After Da Gama had opened the route to Cathay by the Cape of Good Hope, and Columbus had, as he supposed, touched the eastern confines of the same country, the wonderful stories of Asiatic glories told by Nicolas de Conti were translated, by order of King Emanuel (in 1500), into Portuguese. It is no wonder that the interest in the development of 1492 soon waned when the world began to compare the descriptions of the region beyond the Ganges, as made known by Marco Polo, and so recently by Conti, and the apparent confirmation of them established by the Portuguese, with the meagre resources which Columbus had associated with the same country, in all that he could say about the Antilles or bring from them. An adventurous voyage across the Sea of Darkness begat little satisfaction, if all there was to show for it consisted of men with tails or a single eye, or races of Amazons and cannibals.
Columbus's lack of generosity.
When we view the character of Columbus in its influence upon the minds of men, we find some strange anomalies. Before his passion was tainted with the ambition of wealth and its consequence, and while he was urging the acceptance of his views for their own sake, it is very evident that he impressed others in a way that never happened after he had secured his privileges. It is after this turning-point of his life that we begin to see his falsities and indiscretions, or at least to find record of them. The incident of the moving light in the night before his first landfall is a striking instance of his daring disregard of all the qualities that help a commander in his dominance over his men. It needs little discrimination to discern the utter deceitfulness of that pretense. A noble desire to win the loftiest honors of the discovery did not satisfy a mean, insatiable greed. He blunted every sentiment of generosity when he deprived a poor sailor of his pecuniary reward. That there was no actual light to be seen is apparent from the distance that the discoverers sailed before they saw land, since if the light had been ahead they would not have gone on, and if it had been abeam they would not have left it. The evidence is that of himself and a thrall, and he kept it secret at the time. The author of the Historie sees the difficulty, and attempts to vaporize the whole story by saying that the light was spiritual, and not physical. Navarrete passes it by as a thing necessary, for the fame of Columbus, to be ignored.
His enforced oath at Cuba.
A second instance of Columbus's luckless impotence, at a time when an honorable man would have relied upon his character, was the attempt to make it appear that he had reached the coast of Asia by imposing an oath on his men to that effect, in penalty of having their tongues wrenched out if they recanted. One can hardly conceive a more debasing exercise of power.
His ambition of territorial power.
His insistence upon territorial power was the serious mistake of his life.

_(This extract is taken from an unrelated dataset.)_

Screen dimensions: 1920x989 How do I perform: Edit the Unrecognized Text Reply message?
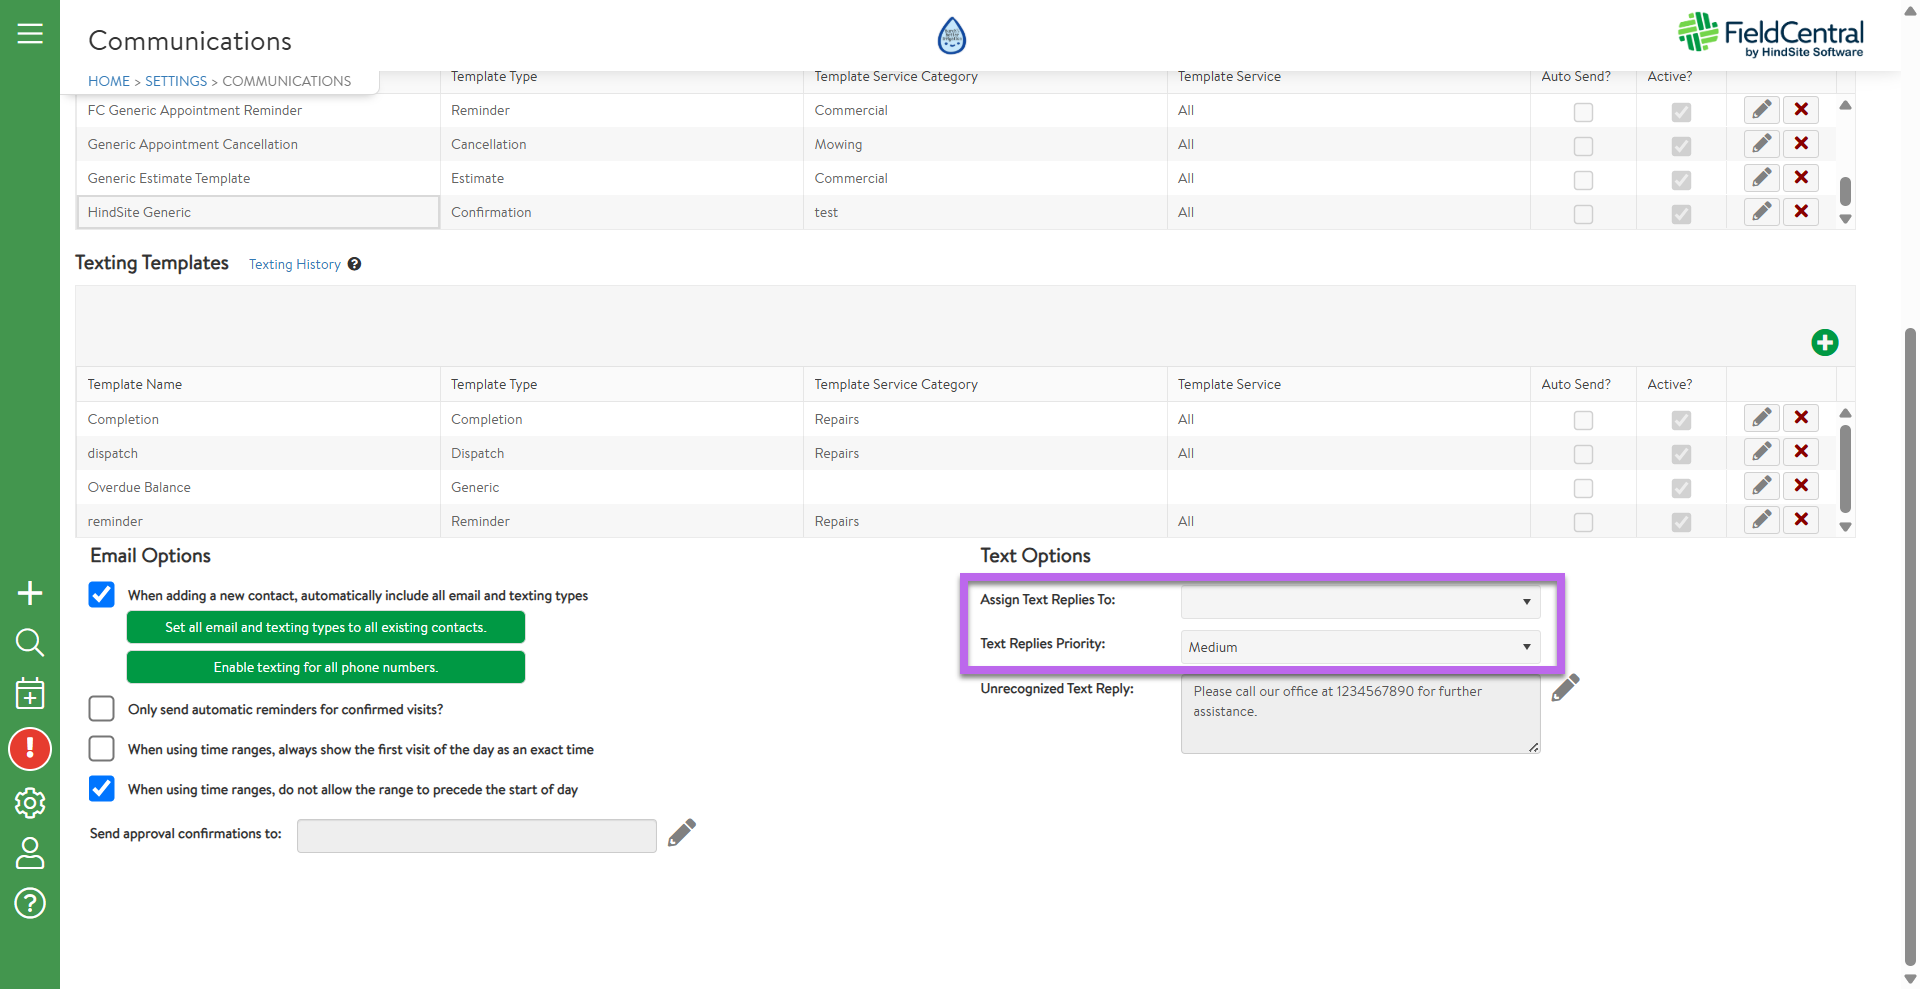tap(1565, 688)
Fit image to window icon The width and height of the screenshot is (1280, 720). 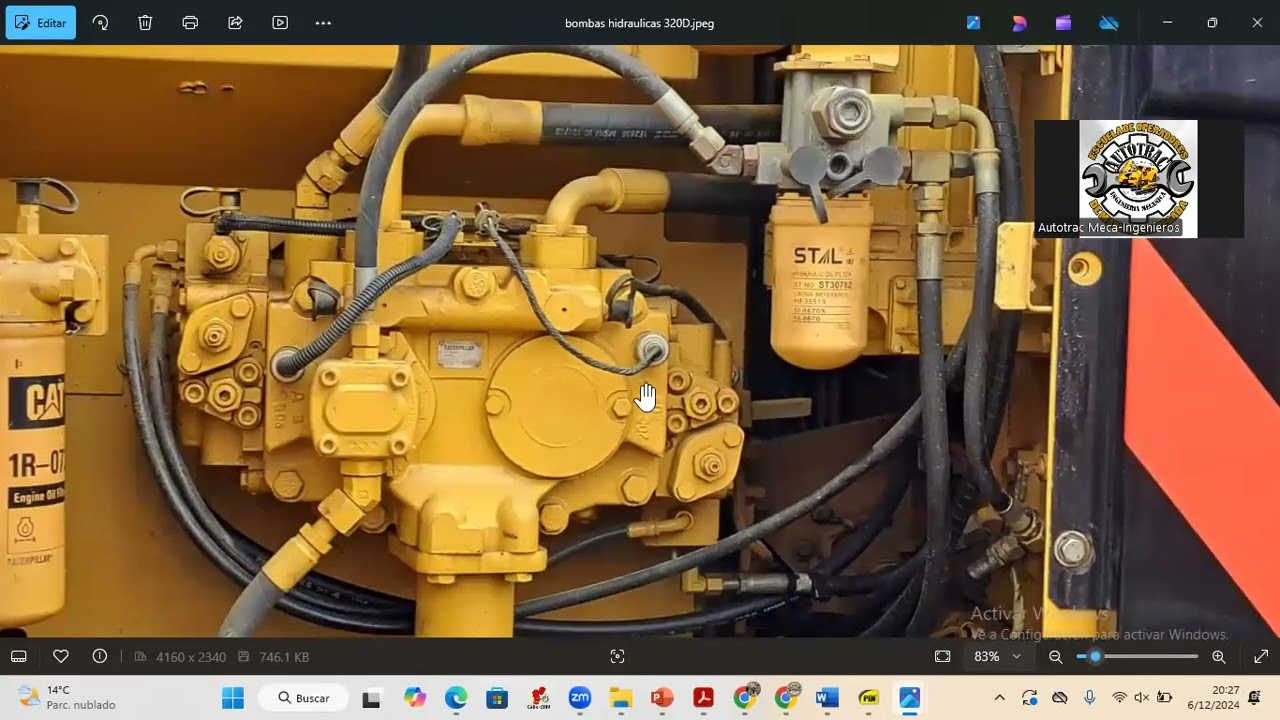coord(943,657)
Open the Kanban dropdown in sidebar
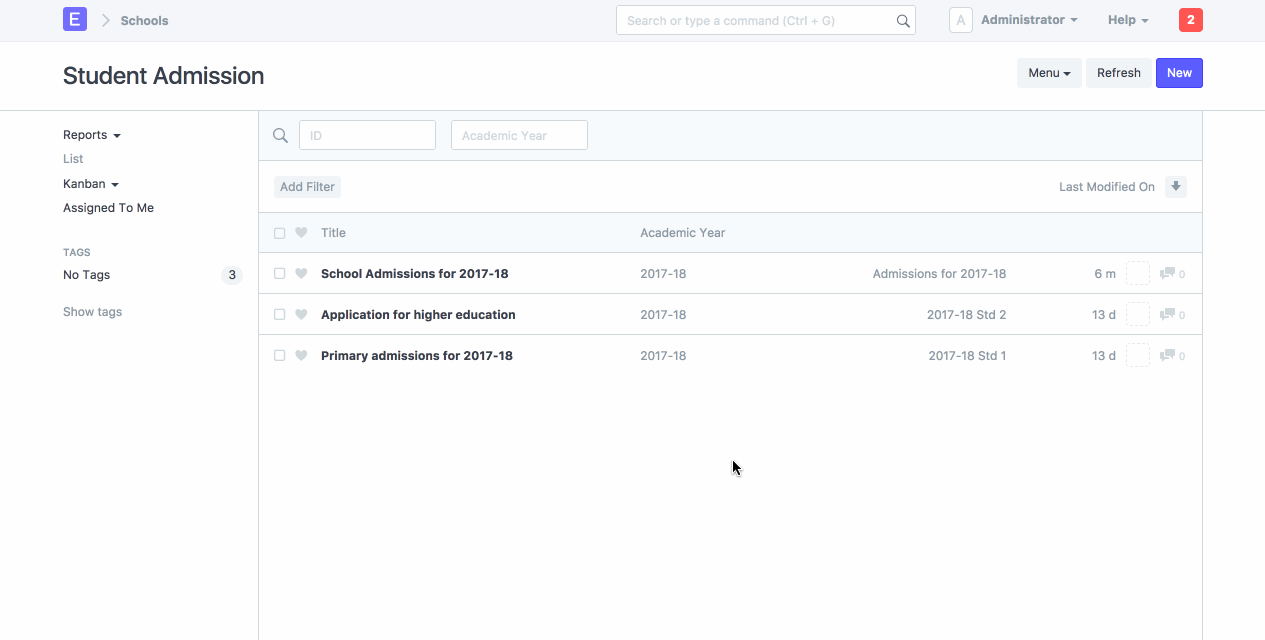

He thought, in making an agreement with his sovereigns to become a viceroy, that he was securing an honor; he was in truth pledging his happiness and beggaring his life. He sought to attain that which the fates had unfitted him for, and the Spanish monarchs, in an evil day, which was in due time their regret, submitted to his hallucinated dictation. No man ever evinced less capacity for ruling a colony.
His professed inspiration.
The most sorrowful of all the phases of Columbus's character is that hapless collapse, when he abandoned all faith in the natural world, and his premonitions of it, and threw himself headlong into the vortex of what he called inspiration.